Instead, he found Ghost in the laundry room, tearing at the tables and bins by the far wall.
“What?” Tobias asked helplessly. “We’re leaving, Ghost.”
“Go, then.” He didn’t hesitate, instead tearing madly at the small rugs that would keep the cold tile floor comfortable for bare feet. “I’m not leaving without it.”
“Ghost!” Tobias grabbed at his arm. “Whatever it is isn’t worth your life, now come on!”
Ghost shoved him hard enough that Tobias went flying into the wall, stumbling and going to one knee before blinking up at him in shock. For a second he thought Ghost would kick him, but instead he upended a small cabinet so that detergent and dryer sheets came tumbling out. “I didn’t go through all of this for nothing,” he bit out, checking the newly cleared area for whatever it was he’d lost. “Now either help me search or get the fuck out.”
Tobias got up, shaky and furious and stung, and said, “What am I looking for?”
“A USB. I threw it in here and it’s—it’s got to be here. He’d have said if he found it, so it must be here, it must’ve bounced off of something—” Ghost’s words grew more panicked as he went. Tobias uselessly kicked aside the overturned laundry basket and pawed through the dirty clothes there.
He heard Sullivan call his name, his tone a rich mixture of anger and concern. Damn it. He was supposed to be gone, he was supposed to be safe by now.
Tobias went to the door and yelled back, with all the fury he could muster, “You don’t need to be here. Go!”
It came out impressively commanding. A second later, footsteps echoed overhead. Something thudded loudly. Then silence.
All right.
All right. Sullivan was gone. He would be safe. He was gone. It was on Tobias now. And that was as it should be, because this was his mess, and had been since the beginning.
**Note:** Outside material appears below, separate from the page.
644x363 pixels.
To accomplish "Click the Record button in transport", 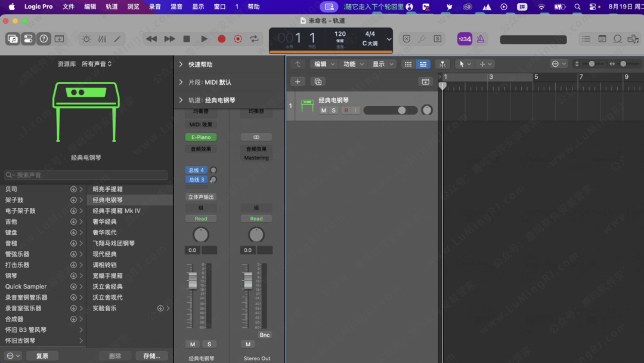I will pyautogui.click(x=221, y=39).
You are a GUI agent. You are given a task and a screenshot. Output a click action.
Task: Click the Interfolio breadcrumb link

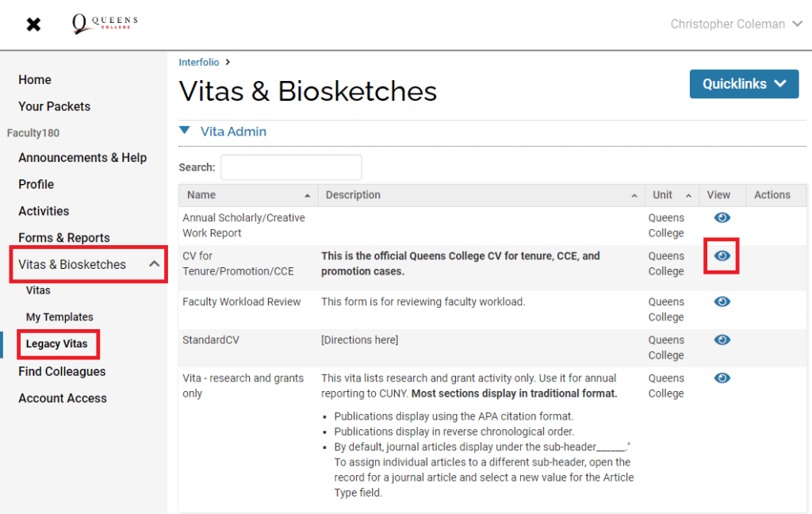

He glanced at Ghost, who was searching through the wreckage he’d caused with an air of utter single-mindedness. He felt suddenly certain that he’d made a tremendous mistake and was grateful that Sullivan had gone instead of following him down here into it. But there was nothing else to be done about it now—he couldn’t leave without Ghost, and he couldn’t make Ghost leave without what he’d come for.
So Tobias started yanking on the washer, a black and chrome monstrosity standing on a raised dais inset in the wall in a way that would be tricky to shift. It was heavy but not immovable; it rocked when he tugged on it.
“Here,” Tobias started, and Ghost’s head jerked up, eyes sliding to him, narrowing on the washer when he saw what Tobias was up to.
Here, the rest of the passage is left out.